[Source document]

● ● ● ● ●

# Embedded devices Authentication, Integrity and Confidentiality

Embedded devices send messages to the server. The server occasionally sends messages to individual devices(Reboot, upgrade firmware etc)

After some research this is my ad-hoc solution:

1) Each devices gets a unique id(like MAC address) and a public/private key pair when first programmed at the factory. The server will have a copy of the unique id and the public key for each device.

2) The server has a public certificate.

3) When the device wants to send a message: If it wants confidentiality it can encrypt the message using symmetric encryption and the key,salt etc will be encrypted with the servers public key. Then it can use it's private key to digitally sign the message which gives the message Authentication and Integrity.

4) The same process could be reversed when the server wants to send a message to the client.

5) Timestamps will be part of the message to resist replay attacks. The time needs to be fairly synchronized (within a minute of each other) for data collection purposes.

Are there any flaws with doing it this way? The devices are fairly resource constrained so have to pick fast public key algorithms.

• Probably there is no flaw, but some questions remain. You claim that the server has a copy of each device info, does it mean that the number of device is fixed at the start up of the system and no device can be added or retired in the future? What happens if a particular device is compromised. The server has a public certificate ? Does the devices are also all be certified by the same autority? The management of Pub Keys in this case seems too restricted. – Robert NACIRI Dec 25 '14 at 22:39
• @RobertNACIRI: When the devices are programmed with public/private key pairs. The public keys are recorded and sent to the server by the admin. The devices are programmed in batches. The server certificate will be CA issued(for revocation and easy verification etc). The client key pair is generated at the factory. A bit like generating GPG key pairs. [Note: This was posted by the OP as a non-answer, because they've apparently lost access to their original account.] – Ilmari Karonen Dec 29 '14 at 1:37

I do not see an immediate flow, but the public-key cryptography seems to be an overkill in your system with a single server. As long as the server keeps some keys of each device $D$, it may as well keep a single symmetric key $K_D$, and use a single authenticated encryption scheme $\Pi$ with key $K_D$, for instance, AES-GCM. This would simplify your system significantly, and you would not need certificates. You would not even need random number generator, except for the key generation.

● ● ● ● ●

Dataset excerpt:
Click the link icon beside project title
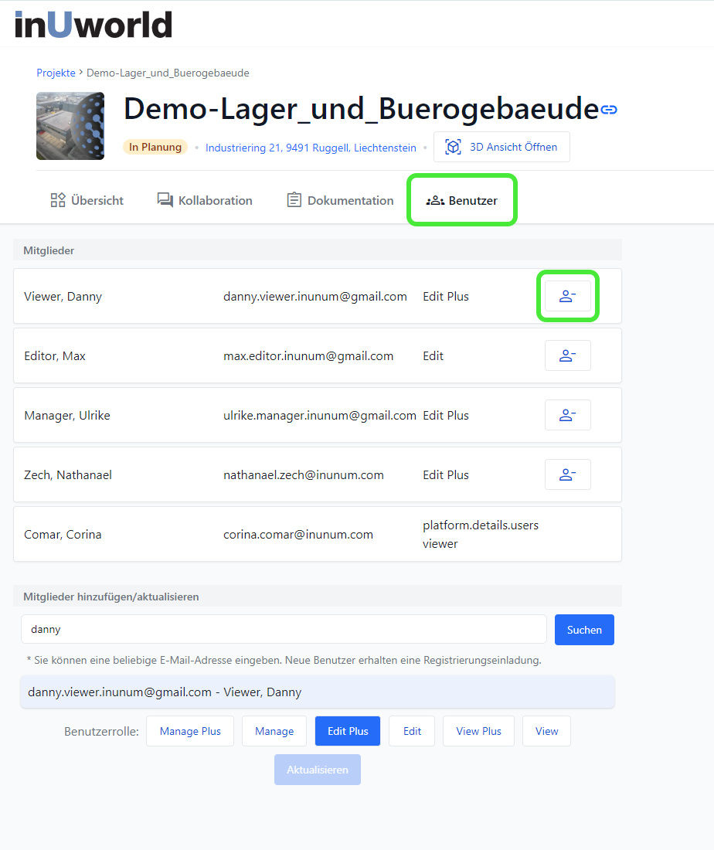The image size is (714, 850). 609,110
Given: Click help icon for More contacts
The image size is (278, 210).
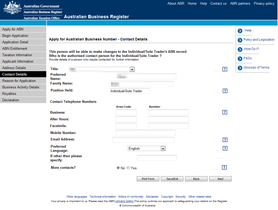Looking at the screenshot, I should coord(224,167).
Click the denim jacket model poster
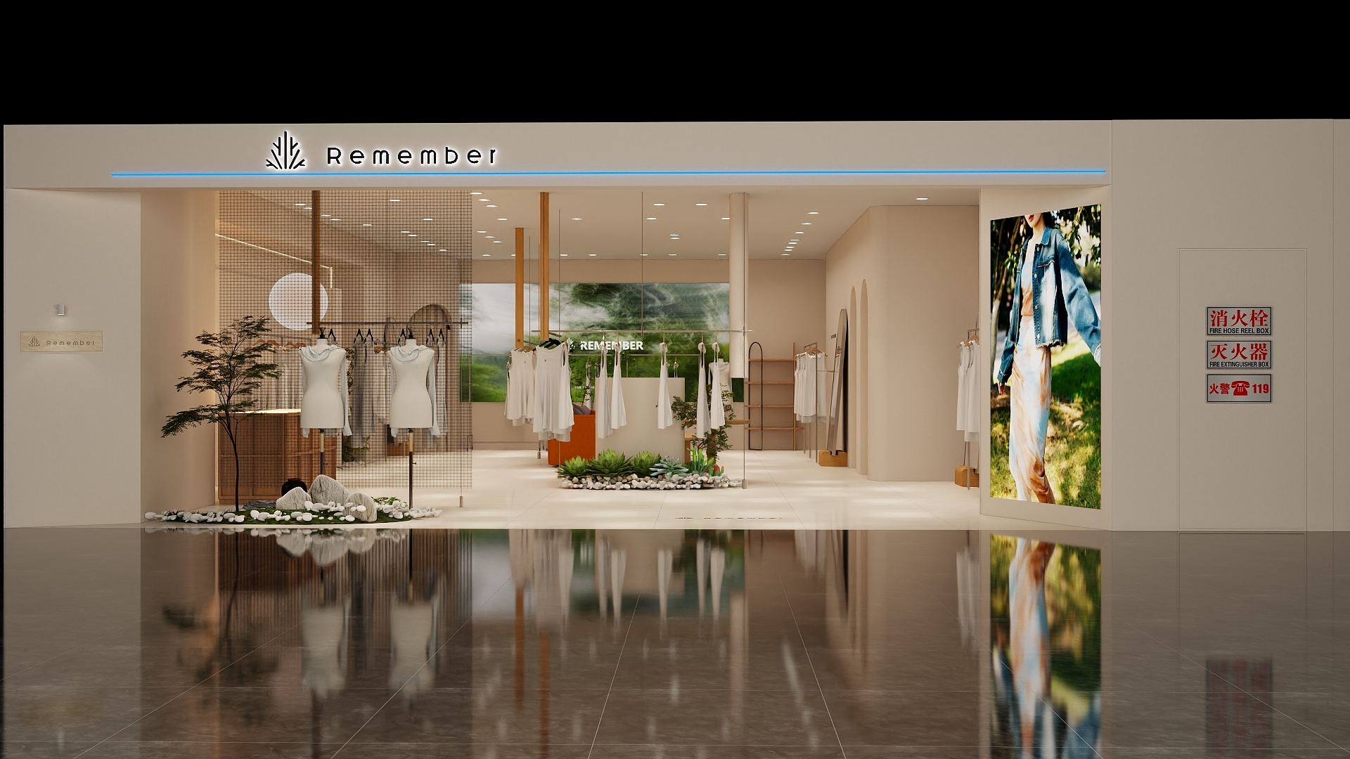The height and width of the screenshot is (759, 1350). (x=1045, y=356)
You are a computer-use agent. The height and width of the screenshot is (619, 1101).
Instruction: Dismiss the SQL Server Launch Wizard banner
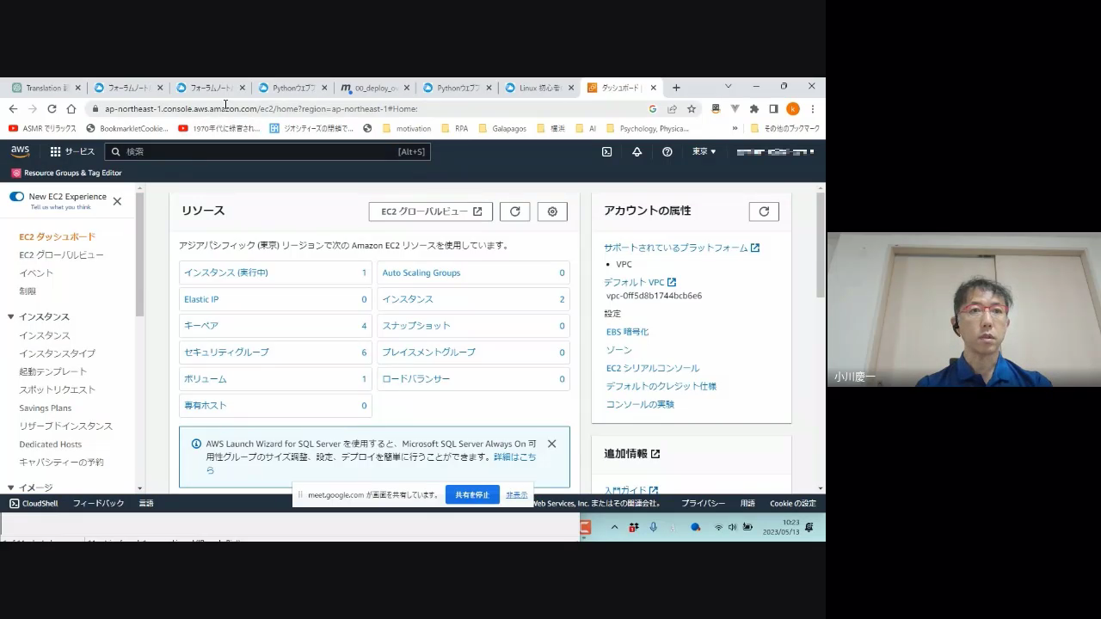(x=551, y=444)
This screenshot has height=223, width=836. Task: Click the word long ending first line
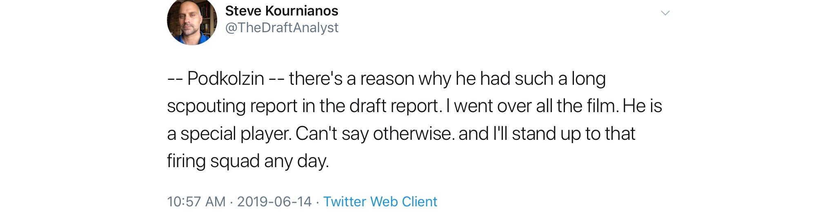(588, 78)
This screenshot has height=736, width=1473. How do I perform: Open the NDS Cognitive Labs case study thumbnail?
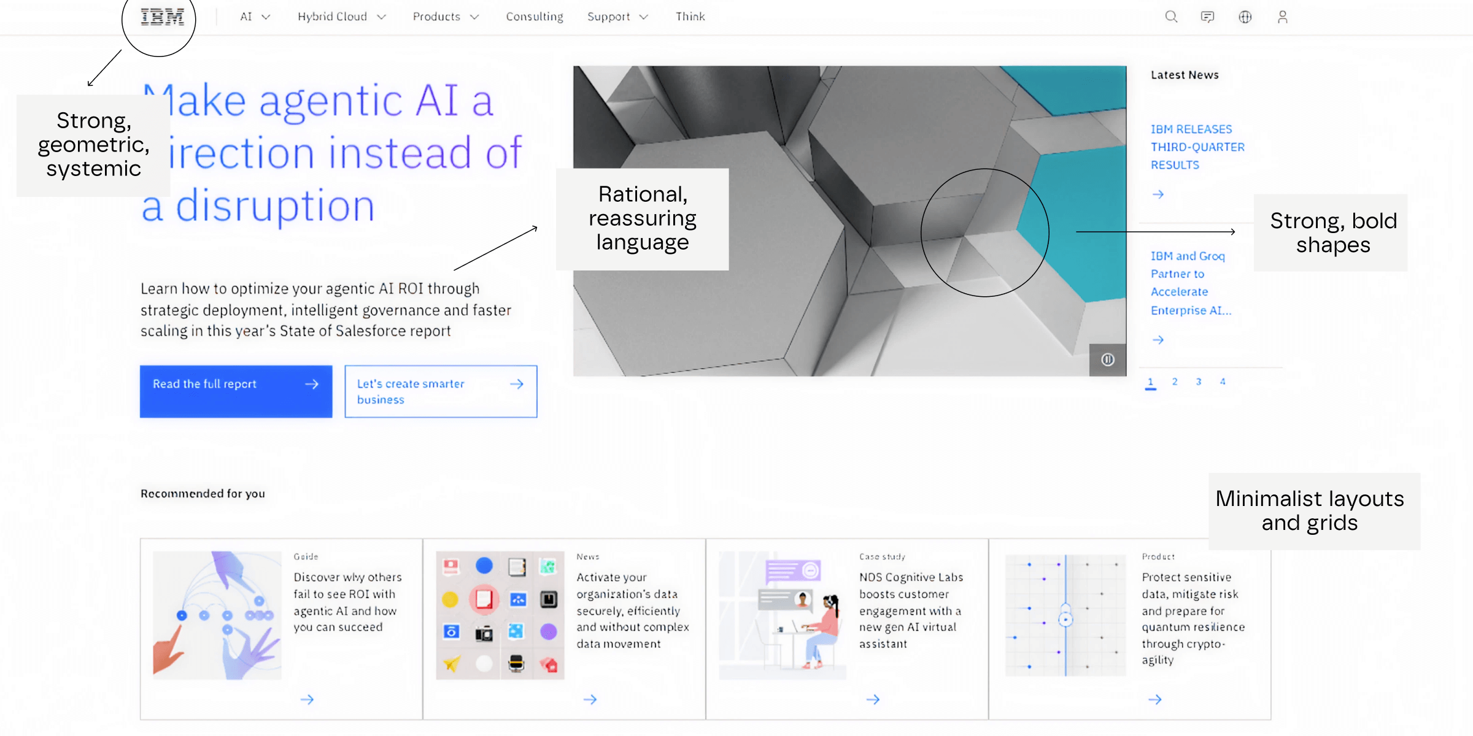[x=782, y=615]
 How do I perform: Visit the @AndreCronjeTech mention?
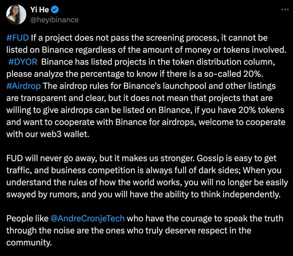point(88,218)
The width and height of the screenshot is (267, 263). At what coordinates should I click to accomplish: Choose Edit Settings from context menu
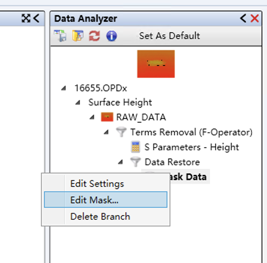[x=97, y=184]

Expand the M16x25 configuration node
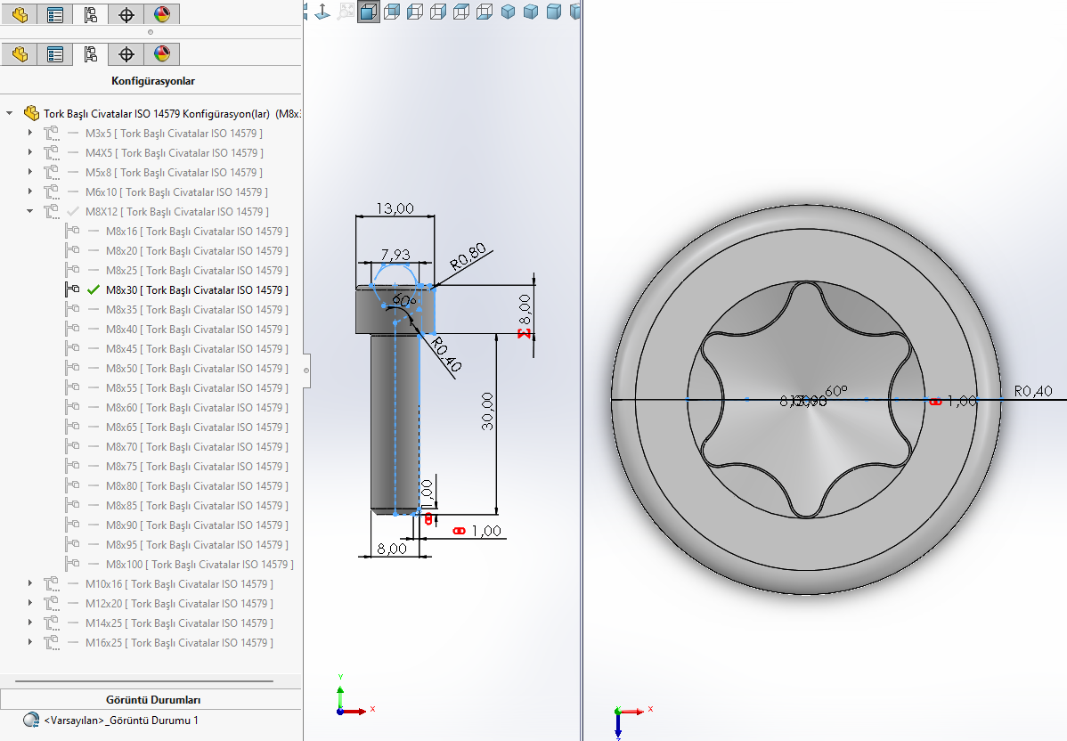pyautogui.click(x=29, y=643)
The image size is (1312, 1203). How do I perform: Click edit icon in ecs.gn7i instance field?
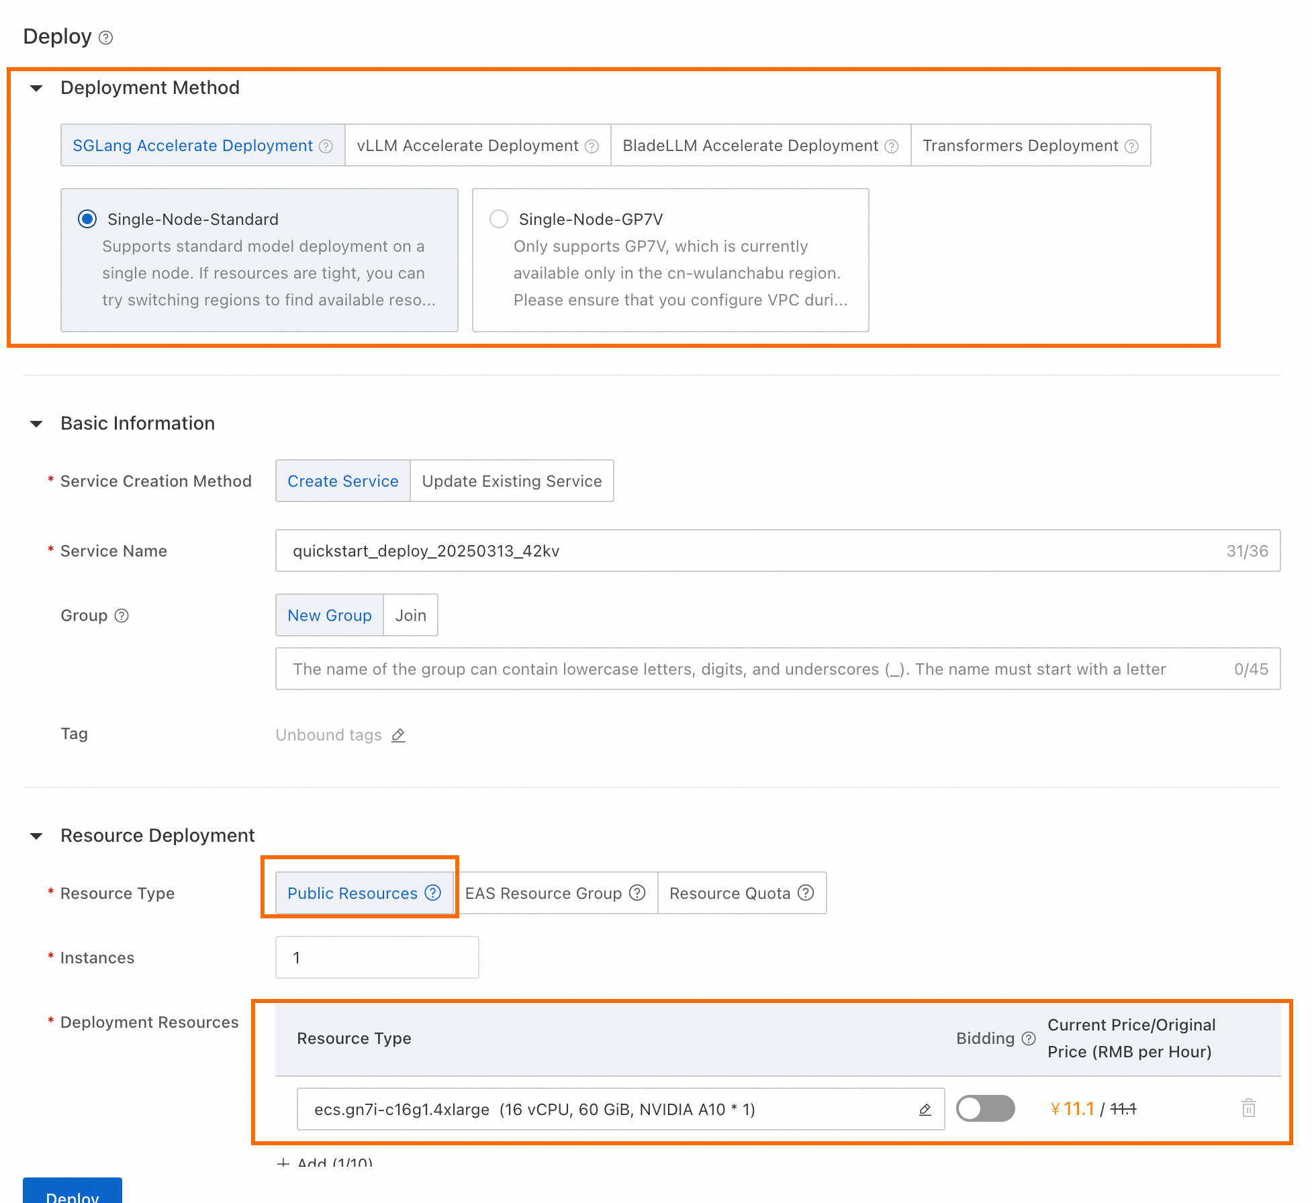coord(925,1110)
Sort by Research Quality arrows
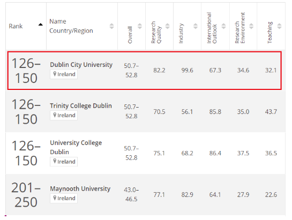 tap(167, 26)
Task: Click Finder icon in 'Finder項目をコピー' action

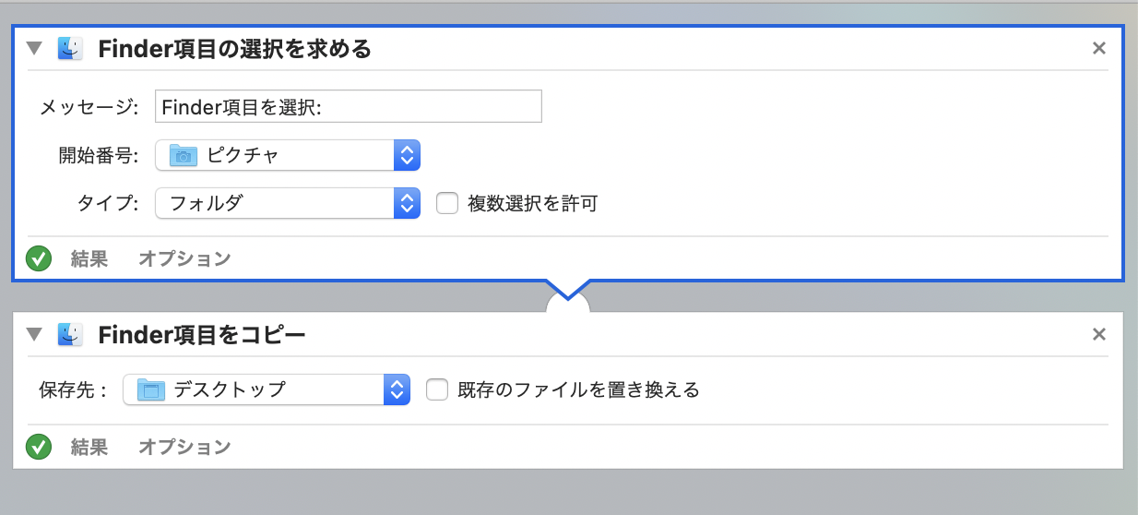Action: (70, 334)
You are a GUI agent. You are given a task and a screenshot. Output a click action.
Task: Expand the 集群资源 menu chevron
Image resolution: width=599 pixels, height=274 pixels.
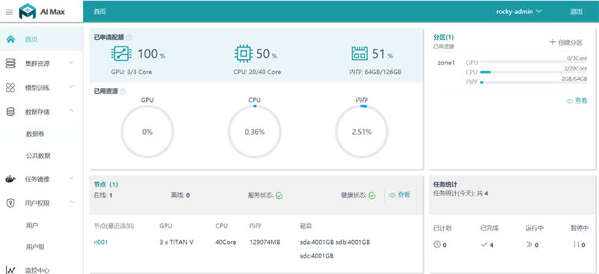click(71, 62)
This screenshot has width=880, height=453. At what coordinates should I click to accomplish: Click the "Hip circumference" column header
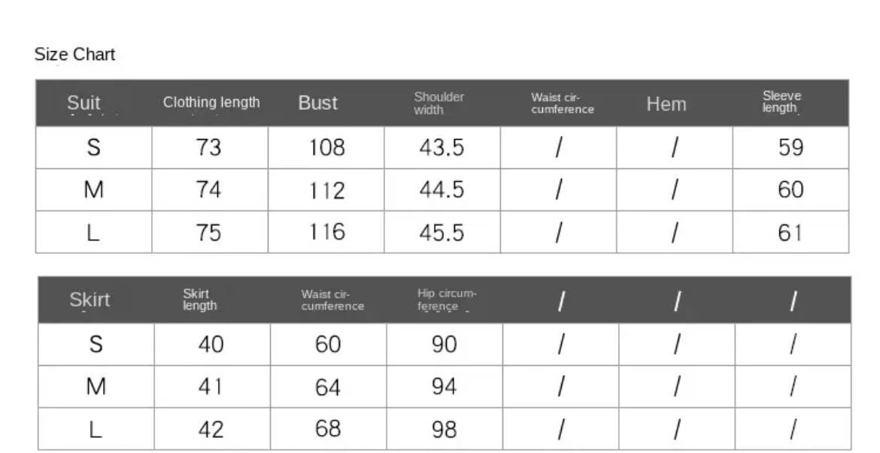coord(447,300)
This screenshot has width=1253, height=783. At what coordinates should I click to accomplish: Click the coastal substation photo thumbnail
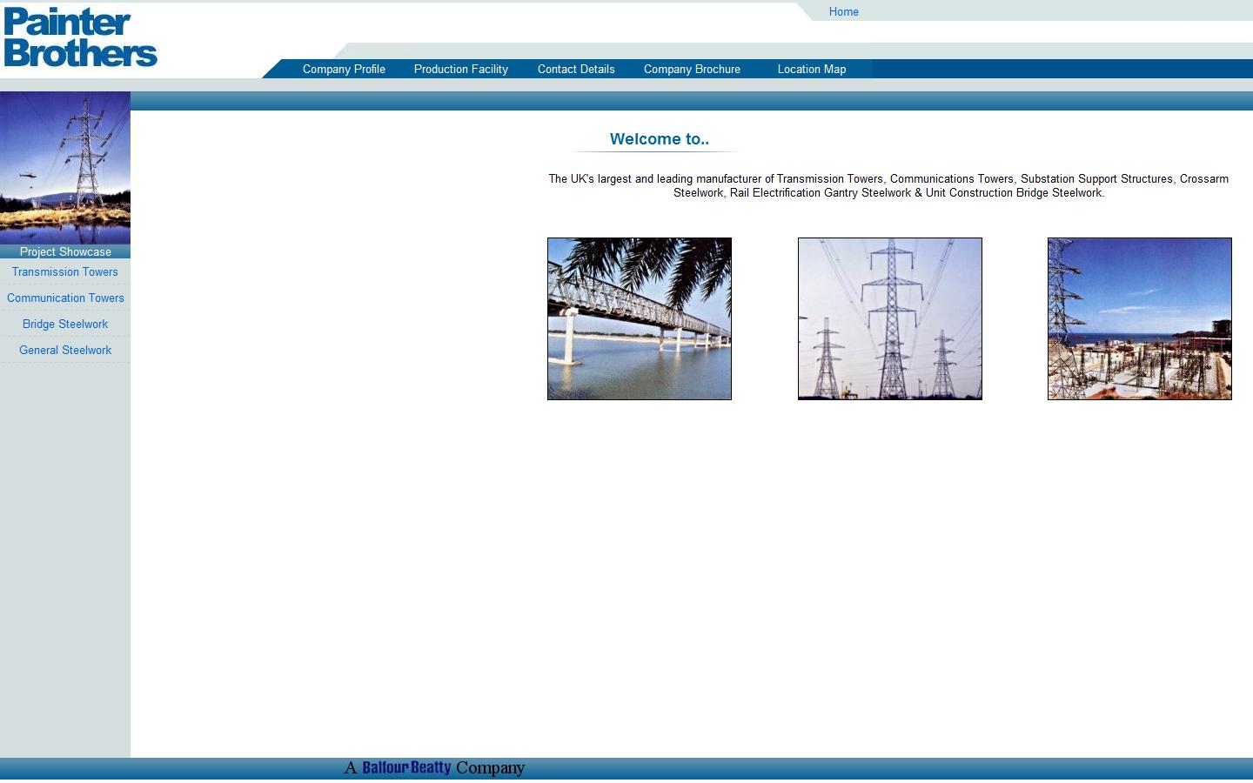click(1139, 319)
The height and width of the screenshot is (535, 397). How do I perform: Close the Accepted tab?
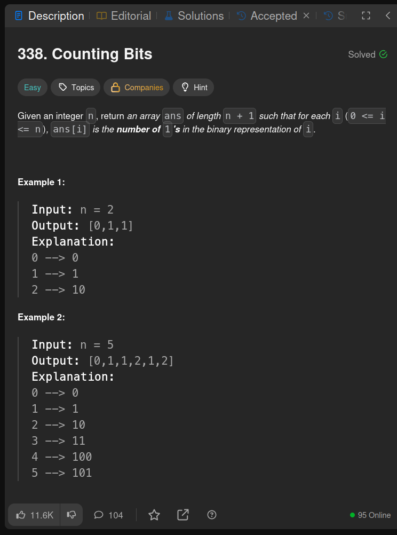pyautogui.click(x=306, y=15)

● ● ● ● ●

[Things to do]
(A) Which security properties does the title of the embedded devices post name?
(B) Rewrite the part of the dataset rows that opens with the first row and closes with the line containing "tap(167, 26)", swapping "icon" for "button" and keeping everything else the same. Omit the pictures from your answer.
These rows are unrelated to the embedded devices post.

[Response list]
(A) Authentication, Integrity, Confidentiality

(B)
Click the link button beside project title
The image size is (714, 850). 609,110
Given: Click help button for More contacts
The image size is (278, 210).
Looking at the screenshot, I should coord(224,167).
Click the denim jacket model poster
The height and width of the screenshot is (759, 1350). (x=1045, y=356)
You are a computer-use agent. The height and width of the screenshot is (619, 1101).
Instruction: Dismiss the SQL Server Launch Wizard banner
(x=551, y=444)
This screenshot has height=223, width=836. Task: Click the word long ending first line
(588, 78)
This screenshot has height=736, width=1473. How do I perform: Open the NDS Cognitive Labs case study thumbnail?
[x=782, y=615]
 How do I perform: Visit the @AndreCronjeTech mention?
point(88,218)
The width and height of the screenshot is (267, 263). At what coordinates should I click to accomplish: Choose Edit Settings from context menu
[x=97, y=184]

Expand the M16x25 configuration node
pyautogui.click(x=29, y=643)
The image size is (1312, 1203). How do I perform: Click edit button in ecs.gn7i instance field?
coord(925,1110)
Sort by Research Quality arrows
 tap(167, 26)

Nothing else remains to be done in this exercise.